(Task objective) Would you print only the lines running from the one with "This screenshot has height=614, width=945." to the final line of the data below, word for word and without pictures?

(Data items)
"""

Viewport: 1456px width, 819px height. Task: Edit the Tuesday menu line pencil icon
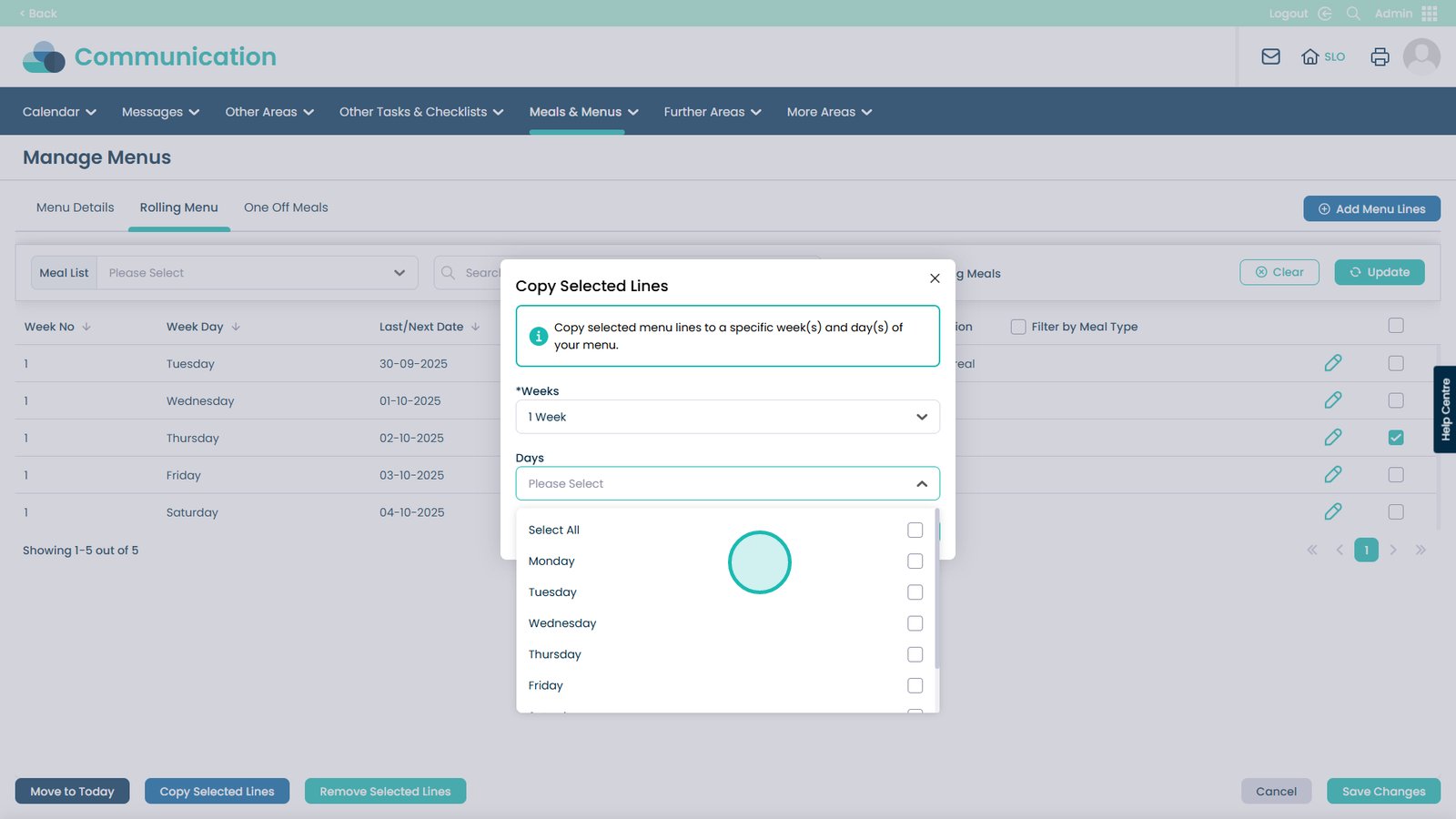1332,363

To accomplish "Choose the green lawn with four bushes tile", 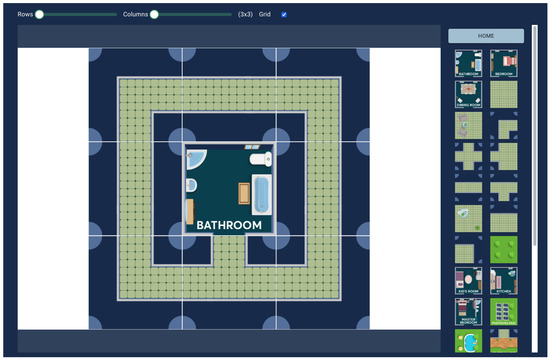I will 504,249.
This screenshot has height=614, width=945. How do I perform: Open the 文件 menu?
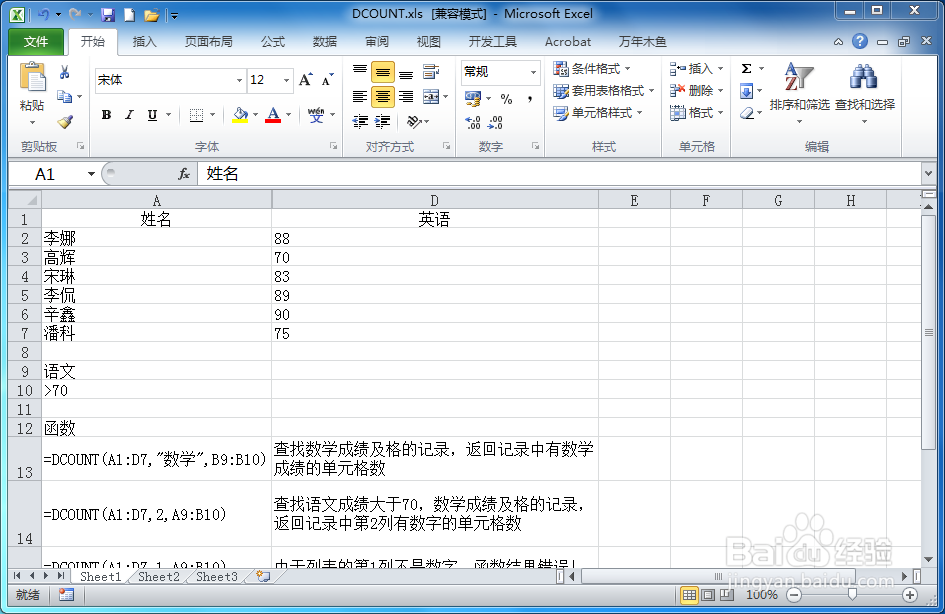[35, 42]
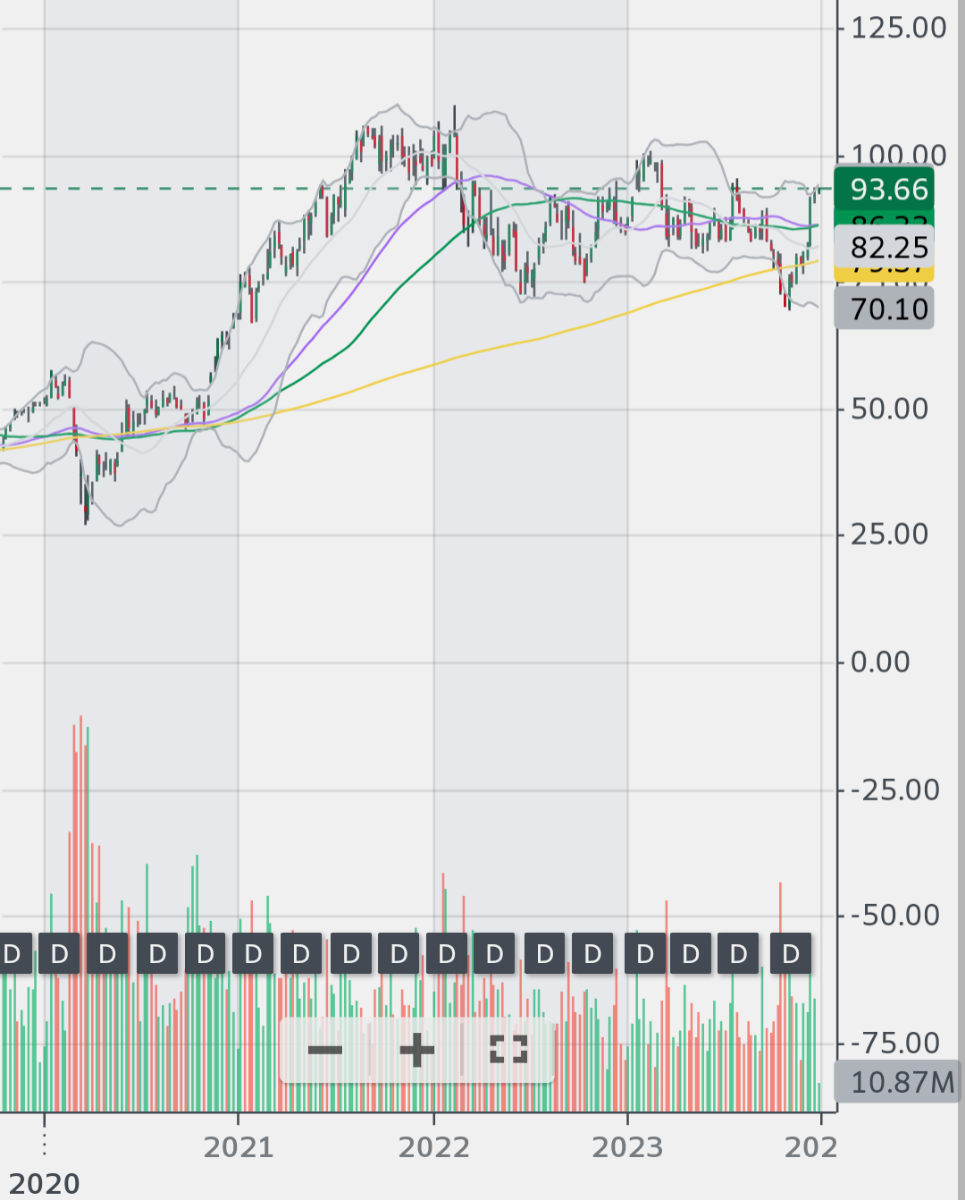The width and height of the screenshot is (965, 1200).
Task: Select the partially cut-off leftmost D marker
Action: pos(12,954)
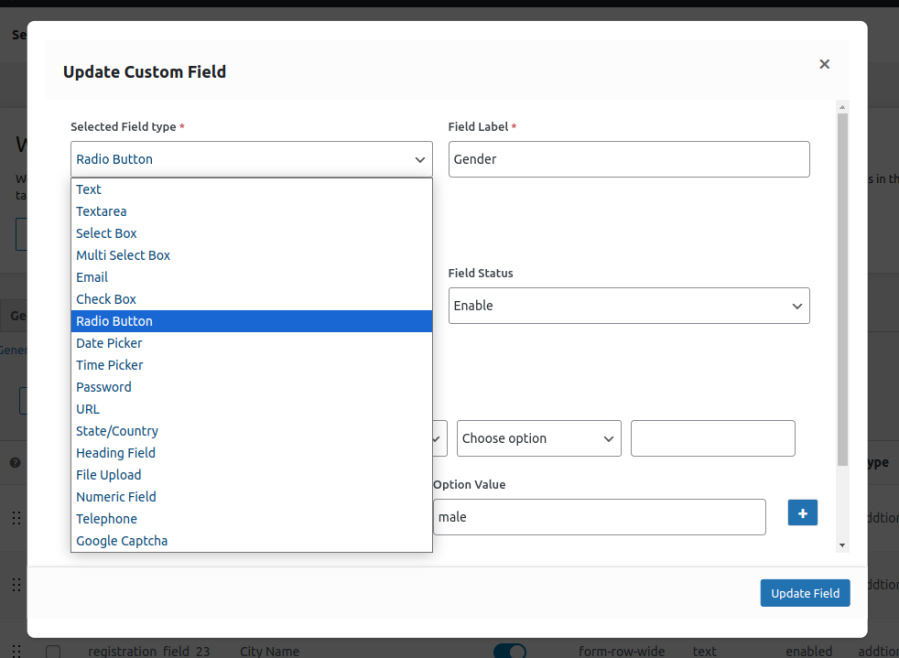This screenshot has height=658, width=899.
Task: Select Date Picker from field type list
Action: click(109, 343)
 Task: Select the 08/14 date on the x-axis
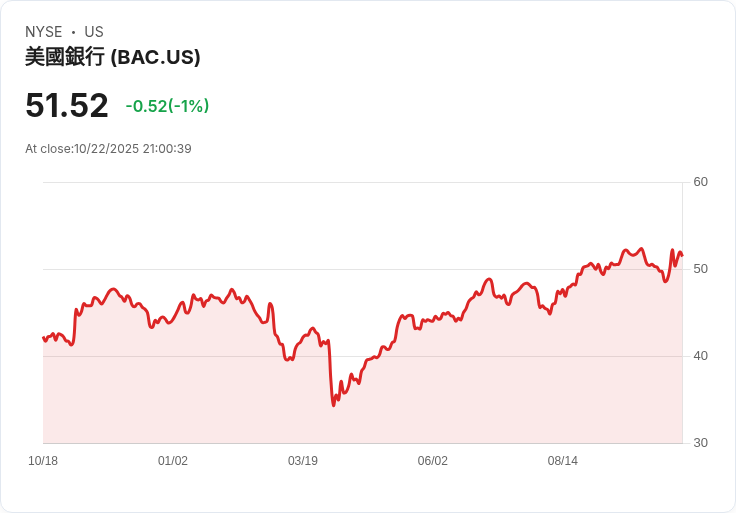coord(563,461)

"""

(Response below)
This screenshot has height=614, width=945. How do I perform: Open the 文件 menu?
[35, 42]
The width and height of the screenshot is (965, 1200).
Task: Select the partially cut-off leftmost D marker
Action: pos(12,954)
This screenshot has height=658, width=899.
Task: Select Date Picker from field type list
Action: click(109, 343)
 Task: Select the 08/14 date on the x-axis
coord(563,461)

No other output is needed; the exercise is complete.